Agnes Kinaka – Like Alina, I came to the UN Climate Summit with many fears as well as hope. I had never left the Islands before. I had never been to our capital city Port Moresby, been on a plane and every step I took brought me face to face with something new and strange. I was fearful when I was taken into immigration for three hours and questioned about my trip and about climate change. I was fearful when I crossed the street, when I went in an elevator, when I went on a train, but I am far more fearful that my children will have no future, that their matrilineal birthright – their Island – is no longer habitable and they will have nowhere to live, no garden space to grow their food, no way to fish.

I found it difficult to understand life in New York. I asked people where the food came from. They told me shops. But I couldn’t see anywhere that food was growing so I asked again and found out that the food came in on planes, like I did. I could see so many expensive things but no wealth to make those expensive things – no trees, no resources, no mines.

I had never spoken in front of foreigners before. I was nervous. But when I saw Kathy Jetnil-Kijiner from the Marshall Islands address all the governments and mention my island and when I saw Alina and the other women speak on the panel, I felt empowered. I felt that it is women like us who really should be speaking up. I was able to speak to UN representatives, to other civil society groups and even to media, and after the UN Climate Summit I spoke at the People’s General Assembly. There I told a room of more than 100 people about our disappearing Islands, our lives and the demands of women in my community.
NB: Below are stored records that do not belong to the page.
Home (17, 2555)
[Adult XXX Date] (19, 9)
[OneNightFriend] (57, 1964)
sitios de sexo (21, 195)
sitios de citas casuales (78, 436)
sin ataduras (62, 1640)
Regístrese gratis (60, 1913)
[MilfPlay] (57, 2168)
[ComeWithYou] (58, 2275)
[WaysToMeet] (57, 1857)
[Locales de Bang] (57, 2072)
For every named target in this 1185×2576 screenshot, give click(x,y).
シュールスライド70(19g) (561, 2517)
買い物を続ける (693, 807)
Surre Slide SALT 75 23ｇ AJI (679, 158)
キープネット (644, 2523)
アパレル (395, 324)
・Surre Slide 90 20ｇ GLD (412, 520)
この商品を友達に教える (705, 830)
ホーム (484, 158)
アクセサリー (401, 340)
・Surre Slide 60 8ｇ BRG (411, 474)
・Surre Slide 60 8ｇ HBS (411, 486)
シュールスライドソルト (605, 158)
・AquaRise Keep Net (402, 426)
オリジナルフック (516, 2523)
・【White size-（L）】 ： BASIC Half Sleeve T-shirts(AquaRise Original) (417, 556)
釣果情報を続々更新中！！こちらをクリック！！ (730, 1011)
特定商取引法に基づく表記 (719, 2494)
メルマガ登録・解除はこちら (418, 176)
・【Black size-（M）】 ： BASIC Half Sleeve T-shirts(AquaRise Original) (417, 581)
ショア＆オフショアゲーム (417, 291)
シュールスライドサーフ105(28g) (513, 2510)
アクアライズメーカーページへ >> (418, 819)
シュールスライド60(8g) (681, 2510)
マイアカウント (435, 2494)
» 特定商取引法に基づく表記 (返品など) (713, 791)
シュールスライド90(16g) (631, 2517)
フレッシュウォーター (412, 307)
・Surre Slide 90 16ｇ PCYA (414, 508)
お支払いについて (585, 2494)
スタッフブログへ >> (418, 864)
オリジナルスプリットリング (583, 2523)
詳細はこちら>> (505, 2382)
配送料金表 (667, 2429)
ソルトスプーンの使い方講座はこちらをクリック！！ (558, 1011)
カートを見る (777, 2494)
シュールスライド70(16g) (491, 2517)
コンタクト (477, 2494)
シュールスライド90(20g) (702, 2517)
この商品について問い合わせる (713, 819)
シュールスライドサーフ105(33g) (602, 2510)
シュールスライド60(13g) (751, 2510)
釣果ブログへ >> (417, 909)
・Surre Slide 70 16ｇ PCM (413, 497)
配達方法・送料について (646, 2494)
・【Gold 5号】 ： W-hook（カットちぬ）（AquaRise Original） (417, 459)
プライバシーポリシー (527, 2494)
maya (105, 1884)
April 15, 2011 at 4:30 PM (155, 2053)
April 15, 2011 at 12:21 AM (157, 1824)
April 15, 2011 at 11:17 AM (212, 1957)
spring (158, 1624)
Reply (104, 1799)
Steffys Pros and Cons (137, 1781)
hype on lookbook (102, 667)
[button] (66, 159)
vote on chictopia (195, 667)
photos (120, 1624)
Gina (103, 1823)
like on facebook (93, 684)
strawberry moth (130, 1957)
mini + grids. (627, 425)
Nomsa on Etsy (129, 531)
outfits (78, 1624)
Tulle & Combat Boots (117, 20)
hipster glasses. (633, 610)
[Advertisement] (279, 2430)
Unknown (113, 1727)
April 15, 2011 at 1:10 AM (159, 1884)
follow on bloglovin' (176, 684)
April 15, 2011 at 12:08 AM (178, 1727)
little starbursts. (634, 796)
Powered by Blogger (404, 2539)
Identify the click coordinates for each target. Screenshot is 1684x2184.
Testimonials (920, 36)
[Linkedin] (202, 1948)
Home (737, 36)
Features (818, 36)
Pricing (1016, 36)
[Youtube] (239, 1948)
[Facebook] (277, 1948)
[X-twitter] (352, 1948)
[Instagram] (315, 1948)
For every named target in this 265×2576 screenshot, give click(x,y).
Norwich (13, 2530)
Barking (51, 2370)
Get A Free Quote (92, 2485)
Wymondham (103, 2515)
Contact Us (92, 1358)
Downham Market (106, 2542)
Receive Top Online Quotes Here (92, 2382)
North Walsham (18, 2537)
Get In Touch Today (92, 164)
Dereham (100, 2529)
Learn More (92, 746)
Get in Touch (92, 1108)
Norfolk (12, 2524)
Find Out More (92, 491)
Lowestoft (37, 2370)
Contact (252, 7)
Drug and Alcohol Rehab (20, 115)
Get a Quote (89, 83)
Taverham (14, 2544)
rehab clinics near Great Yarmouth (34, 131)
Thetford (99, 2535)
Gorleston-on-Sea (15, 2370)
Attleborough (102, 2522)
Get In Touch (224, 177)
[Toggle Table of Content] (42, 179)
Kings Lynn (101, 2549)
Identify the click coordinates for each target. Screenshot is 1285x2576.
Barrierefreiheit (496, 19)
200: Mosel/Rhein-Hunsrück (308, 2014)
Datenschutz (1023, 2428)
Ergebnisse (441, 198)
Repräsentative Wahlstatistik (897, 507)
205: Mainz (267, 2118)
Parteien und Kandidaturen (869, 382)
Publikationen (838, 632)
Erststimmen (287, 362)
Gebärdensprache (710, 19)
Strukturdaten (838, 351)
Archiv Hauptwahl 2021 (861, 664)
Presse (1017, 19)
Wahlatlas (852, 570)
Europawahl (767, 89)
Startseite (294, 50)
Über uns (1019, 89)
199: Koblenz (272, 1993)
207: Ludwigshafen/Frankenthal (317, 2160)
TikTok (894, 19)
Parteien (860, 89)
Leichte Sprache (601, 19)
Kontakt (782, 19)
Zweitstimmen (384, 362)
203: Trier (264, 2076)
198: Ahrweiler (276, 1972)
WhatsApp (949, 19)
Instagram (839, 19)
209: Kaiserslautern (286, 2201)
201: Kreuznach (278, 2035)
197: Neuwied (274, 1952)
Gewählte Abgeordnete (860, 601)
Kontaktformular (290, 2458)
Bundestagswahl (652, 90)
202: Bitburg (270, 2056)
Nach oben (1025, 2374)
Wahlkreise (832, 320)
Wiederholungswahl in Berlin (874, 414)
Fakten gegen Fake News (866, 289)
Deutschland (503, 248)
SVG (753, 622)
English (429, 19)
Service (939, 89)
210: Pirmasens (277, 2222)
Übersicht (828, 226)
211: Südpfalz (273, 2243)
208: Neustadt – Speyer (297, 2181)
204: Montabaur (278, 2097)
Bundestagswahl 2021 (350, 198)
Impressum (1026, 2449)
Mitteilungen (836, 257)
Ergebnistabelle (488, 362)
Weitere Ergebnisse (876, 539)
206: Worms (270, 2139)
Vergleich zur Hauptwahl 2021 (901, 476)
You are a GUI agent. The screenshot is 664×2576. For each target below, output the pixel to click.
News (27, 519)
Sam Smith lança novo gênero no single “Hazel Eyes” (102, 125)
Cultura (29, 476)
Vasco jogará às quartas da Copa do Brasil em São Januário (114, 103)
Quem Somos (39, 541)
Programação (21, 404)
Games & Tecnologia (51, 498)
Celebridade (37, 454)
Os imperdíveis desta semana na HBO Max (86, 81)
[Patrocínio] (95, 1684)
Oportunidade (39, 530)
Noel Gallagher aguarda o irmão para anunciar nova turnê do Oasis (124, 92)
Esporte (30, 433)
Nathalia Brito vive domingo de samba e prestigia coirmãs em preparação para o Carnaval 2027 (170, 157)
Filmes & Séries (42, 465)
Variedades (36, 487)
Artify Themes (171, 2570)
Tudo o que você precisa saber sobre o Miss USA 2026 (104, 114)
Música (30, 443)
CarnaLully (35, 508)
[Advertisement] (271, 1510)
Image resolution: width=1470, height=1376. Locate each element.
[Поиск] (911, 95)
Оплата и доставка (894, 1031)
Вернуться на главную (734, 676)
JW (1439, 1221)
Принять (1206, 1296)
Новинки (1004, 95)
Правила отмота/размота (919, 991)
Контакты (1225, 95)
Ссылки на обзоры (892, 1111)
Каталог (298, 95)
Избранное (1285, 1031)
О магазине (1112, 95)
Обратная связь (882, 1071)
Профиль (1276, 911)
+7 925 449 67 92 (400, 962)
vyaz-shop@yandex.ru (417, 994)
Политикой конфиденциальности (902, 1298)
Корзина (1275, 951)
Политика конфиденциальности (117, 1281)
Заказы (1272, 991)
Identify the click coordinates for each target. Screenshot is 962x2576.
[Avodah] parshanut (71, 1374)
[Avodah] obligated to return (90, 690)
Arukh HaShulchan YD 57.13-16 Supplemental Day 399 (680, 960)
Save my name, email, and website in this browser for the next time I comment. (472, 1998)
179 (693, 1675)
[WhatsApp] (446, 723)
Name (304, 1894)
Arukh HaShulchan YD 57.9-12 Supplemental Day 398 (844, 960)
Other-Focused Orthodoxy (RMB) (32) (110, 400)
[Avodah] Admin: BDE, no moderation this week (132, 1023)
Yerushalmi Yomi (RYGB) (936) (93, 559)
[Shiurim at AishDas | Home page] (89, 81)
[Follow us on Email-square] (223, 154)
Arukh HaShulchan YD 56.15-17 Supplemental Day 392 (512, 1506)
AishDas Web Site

Attending the UN Climate Summit gave us both opportunities to let the world know about our communities through the Summit, through the various meetings and events we attended, including the Women Leaders’ Forum with the Mary Robinson Foundation and also through media coverage. Neither of us had ever done media work and now the concerns and demands of our communities have been published globally, in our regions and in our community. Even though both of us felt fear and some disappointment, we came away with hope. Climate change forces us to reconsider the global, inequitable system we have created. Maybe climate change can force us to actually consider a new, more equitable and locally driven, sustainable world. If wealthy countries honour their existing commitments to take responsibility for their historical debt to the world’s poor and compensate for their pollution and halt their emissions, we could finally deliver on the promises made 66 years ago through the Universal Declaration of Human Rights.

We both wondered whether people in rich countries are concerned about the impact of their lives on women in the Global South. Initially we walked through the streets of New York and felt shocked and saddened by the levels of inequality. But when we marched on the streets of New York, when we listened to other civil society and even some governments at the Climate Summit, and when we got such a good response to our visit, we felt hopeful. We went home with the knowledge that there are millions of people mobilizing to demand climate justice. Our future now relies on a complete shift in climate, in economies, but also in power. From the streets of New York to the streets of Kathmandu, the villages of our mountains and the Islands of the Pacific people are ready for a new, just and sustainable world. They are ready for development justice.

Alina and Agnes were nominated and supported by the Asia Pacific Forum on Women, Law and Development (APWLD) to attend the UN Climate Summit and to build the voice and influence of women in their communities and respective organizations: the Mugal Women’s Uplift Institute, Nepal and Leithana Women’s Development Agency, PNG.